### Excerpted passage ###
# 4 month old puppy Orijen Adult or large breed puppy I heard adult was better ???



## KristenMarino13 (Jan 10, 2013)

the food my dogs were on was Innova but there was a recall so Im switching to the orijen but when I was reading the ingredients they were very similar I have heard that the adult is much better for them .. than the large breed puppy food they sell .. just wanted peoples feedback


----------



## Mary Beth (Apr 17, 2010)

I am for doing the puppy chow first. I didn't feed your brand, but I did keep my Sting on what the breeder had him on - Purinea One Large Breed Puppy Chow - after doing research and when he was around a year - I switched him to Solid Gold Wolfking - then when that was hard to get - their Barking at The Moon. With my next pup, I plan to start with their Wolfcub.


----------



## marshies (May 18, 2011)

I did LBP until almost a year. It's very similiar to their regular adult forumla. The thing I didn't like about LBP was there's only 1 flavor. My dog got really bored of eating the LBP and regular adult.


----------



## Ken Clean-Air System (Feb 27, 2012)

The adult formula is actually an 'All Life Stages' food, meaning it meets AAFCO's requirement for both 'growth and reproduction' as well as 'adult maintenance'. I'm sure there are nutritional differences between the two, but either should be fine.


----------



## BAN-ONE (Feb 26, 2013)

I'd like to think there is a reason they make a LBP food and adult too. Probably best to give them a call to get their take.


----------



## triangulum (Dec 14, 2011)

BAN-ONE said:


> I'd like to think there is a reason they make a LBP food and adult too. Probably best to give them a call to get their take.


Large Breed Puppy has lower calcium and phosphorous levels and more omega 3 and omega 6 than the adult formula. It's supposed to help large puppies grow at a slower, more steady rate.


----------
### Provided material ###
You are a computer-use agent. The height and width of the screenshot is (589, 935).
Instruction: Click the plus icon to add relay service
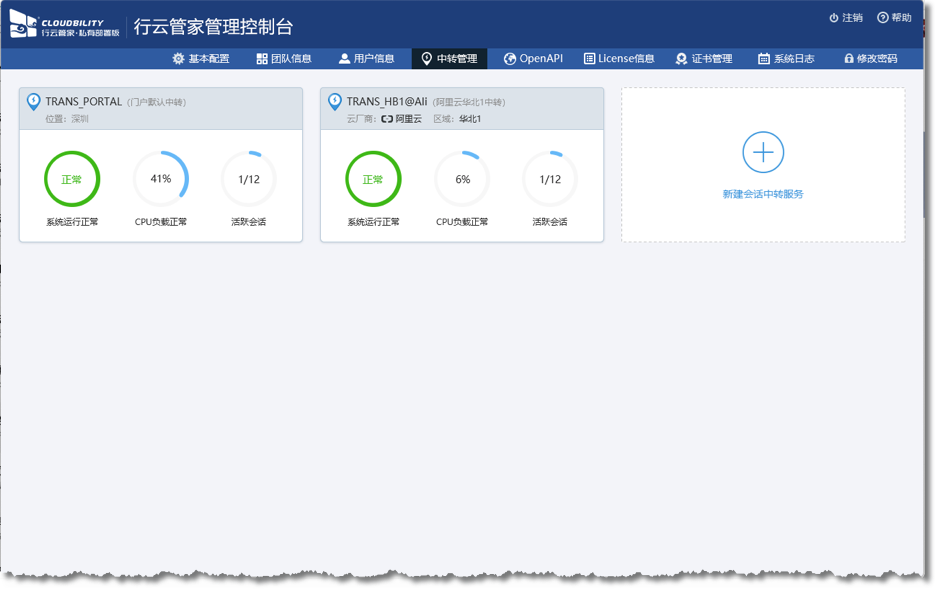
###
Reproduce the entire forum thread about choosing between Orijen adult and large breed puppy food, with no changes to its wording. The lines above bear no relation to the forum thread.

* Complete answer:
# 4 month old puppy Orijen Adult or large breed puppy I heard adult was better ???



## KristenMarino13 (Jan 10, 2013)

the food my dogs were on was Innova but there was a recall so Im switching to the orijen but when I was reading the ingredients they were very similar I have heard that the adult is much better for them .. than the large breed puppy food they sell .. just wanted peoples feedback


----------



## Mary Beth (Apr 17, 2010)

I am for doing the puppy chow first. I didn't feed your brand, but I did keep my Sting on what the breeder had him on - Purinea One Large Breed Puppy Chow - after doing research and when he was around a year - I switched him to Solid Gold Wolfking - then when that was hard to get - their Barking at The Moon. With my next pup, I plan to start with their Wolfcub.


----------



## marshies (May 18, 2011)

I did LBP until almost a year. It's very similiar to their regular adult forumla. The thing I didn't like about LBP was there's only 1 flavor. My dog got really bored of eating the LBP and regular adult.


----------



## Ken Clean-Air System (Feb 27, 2012)

The adult formula is actually an 'All Life Stages' food, meaning it meets AAFCO's requirement for both 'growth and reproduction' as well as 'adult maintenance'. I'm sure there are nutritional differences between the two, but either should be fine.


----------



## BAN-ONE (Feb 26, 2013)

I'd like to think there is a reason they make a LBP food and adult too. Probably best to give them a call to get their take.


----------



## triangulum (Dec 14, 2011)

BAN-ONE said:


> I'd like to think there is a reason they make a LBP food and adult too. Probably best to give them a call to get their take.


Large Breed Puppy has lower calcium and phosphorous levels and more omega 3 and omega 6 than the adult formula. It's supposed to help large puppies grow at a slower, more steady rate.


----------